Preuve de la discrimination : recours à l’article 145 du code de procédure civile

Soc., 16 décembre 2020, pourvois n°19-17.637 à 19-17.667, F-P+B

Sommaire :

Il résulte de l'article 145 du code de procédure civile que s'il existe un motif légitime de conserver ou d'établir avant tout procès la preuve de faits dont pourrait dépendre la solution d'un litige, les mesures d'instruction légalement admissibles peuvent être ordonnées à la demande de tout intéressé. Il résulte par ailleurs des articles 6 et 8 de la Convention de sauvegarde des droits de l'homme et des libertés fondamentales, 9 du code civil et 9 du code de procédure civile que le droit à la preuve peut justifier la production d'éléments portant atteinte à la vie personnelle à la condition que cette production soit indispensable à l'exercice de ce droit et que l'atteinte soit proportionnée au but poursuivi.

Viole ces dispositions la cour d'appel qui, après avoir constaté que les salariés justifiaient d'un motif légitime à établir avant tout procès la preuve des faits de discrimination dont ils s'estimaient victimes, les déboute de leur demande de production et communication de pièces sous astreinte, au motif que la mesure demandée excède par sa généralité les prévisions de l'article 145 du code de procédure civile, sans  vérifier quelles mesures étaient indispensables à la protection de leur droit à la preuve et proportionnées au but poursuivi, au besoin en cantonnant le périmètre de la production de pièces sollicitée.

 

Commentaire :

Le présent arrêt s’inscrit dans la continuité de la jurisprudence de la chambre sociale de la Cour de cassation qui avait déjà admis que des salariés s'estimant victimes de discriminations sont recevables à demander au juge qu’il condamne l’employeur, sur le fondement des mesures d’instruction in futurum de l’article 145 du code de procédure civile, à leur communiquer divers documents concernant d'autres salariés, de nature à établir la différence de traitement injustifiée (Soc., 19 décembre 2012, pourvoi n° 10-20.526, 10-20.528, Bull. 2012, V, n° 341).

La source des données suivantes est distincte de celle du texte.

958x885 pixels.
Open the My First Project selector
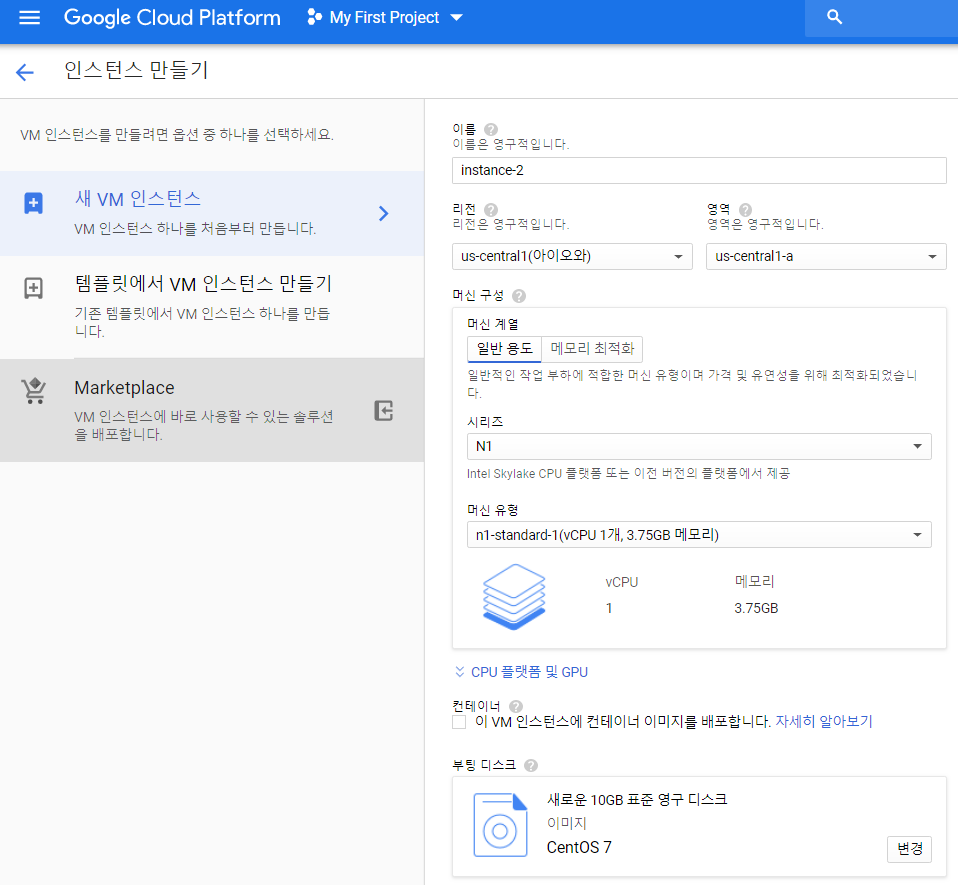click(x=385, y=17)
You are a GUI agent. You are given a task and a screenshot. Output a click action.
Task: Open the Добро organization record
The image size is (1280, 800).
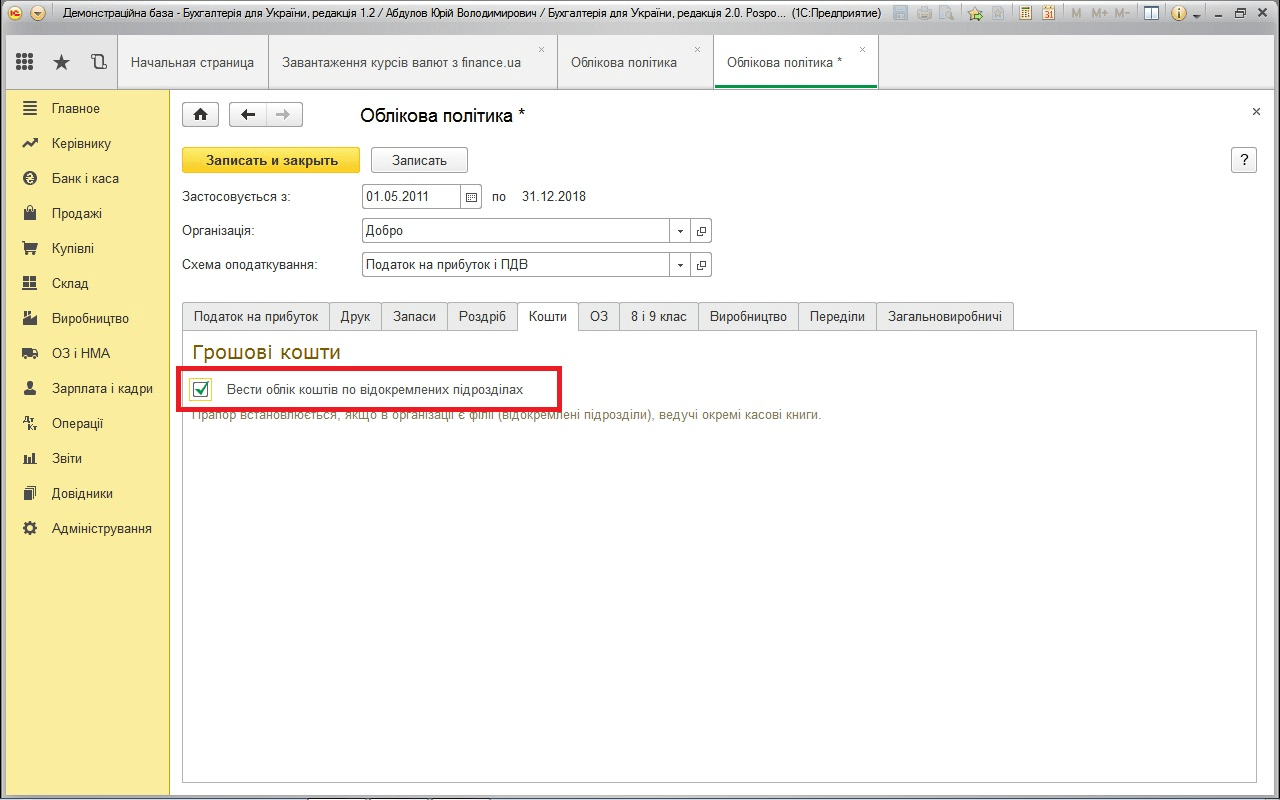click(701, 231)
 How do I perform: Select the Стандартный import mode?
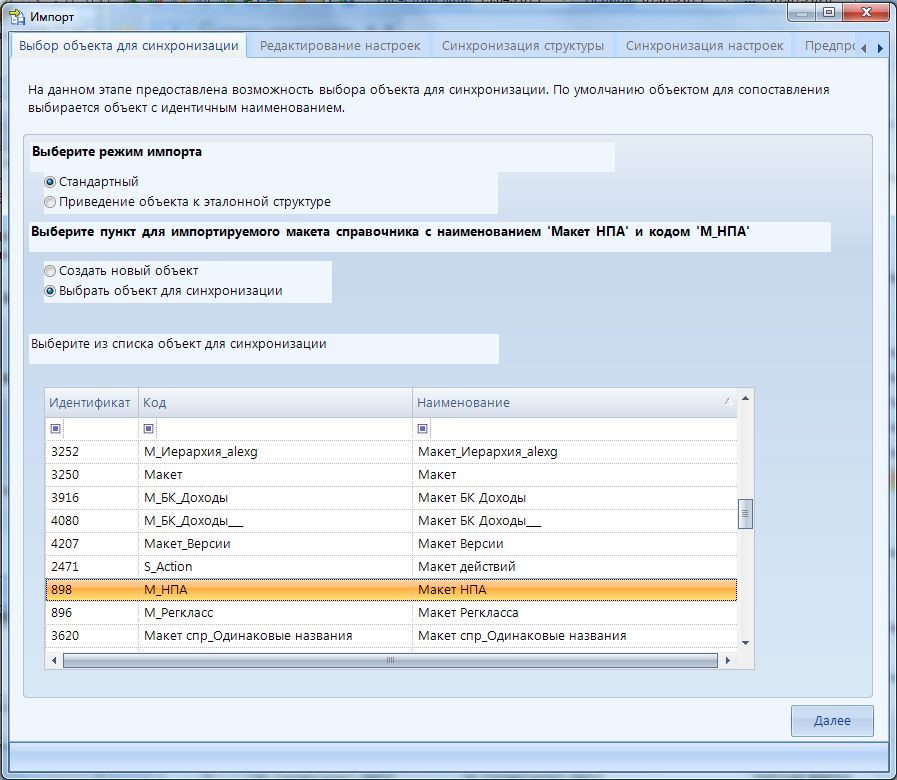[50, 182]
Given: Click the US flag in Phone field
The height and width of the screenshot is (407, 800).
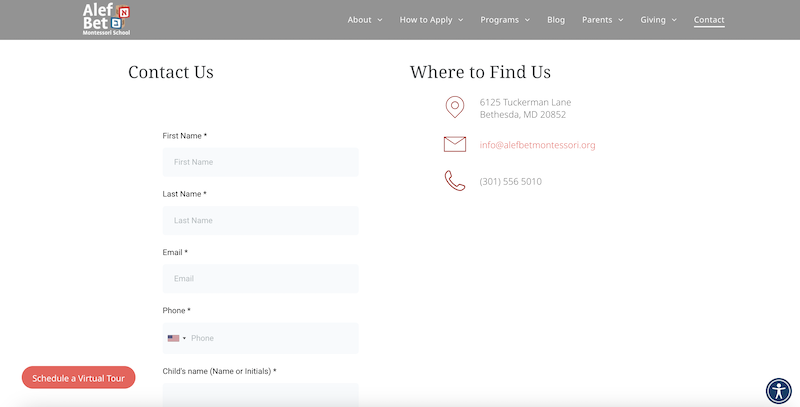Looking at the screenshot, I should pos(173,338).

Par le présent arrêt, la chambre sociale censure un arrêt de cour d’appel qui a refusé de faire droit à pareille demande, l’estimant trop étendue, tandis qu’il lui appartenait de vérifier, d’une part, si les mesures demandées étaient nécessaires à l'exercice du droit à la preuve de la partie qui les sollicitait et si, d’autre part, elles ne portaient pas une atteinte disproportionnée au droit au respect de la vie personnelle des salariés concernés.

Ce faisant, dans la ligne de la jurisprudence précitée, la chambre sociale précise l'office du juge en la matière, l'invitant à tenir compte des difficultés particulières d’accès à la preuve notamment en matière de discrimination, à procéder dès lors à un contrôle de proportionnalité et au besoin à cantonner le périmètre de la production des pièces sollicitées.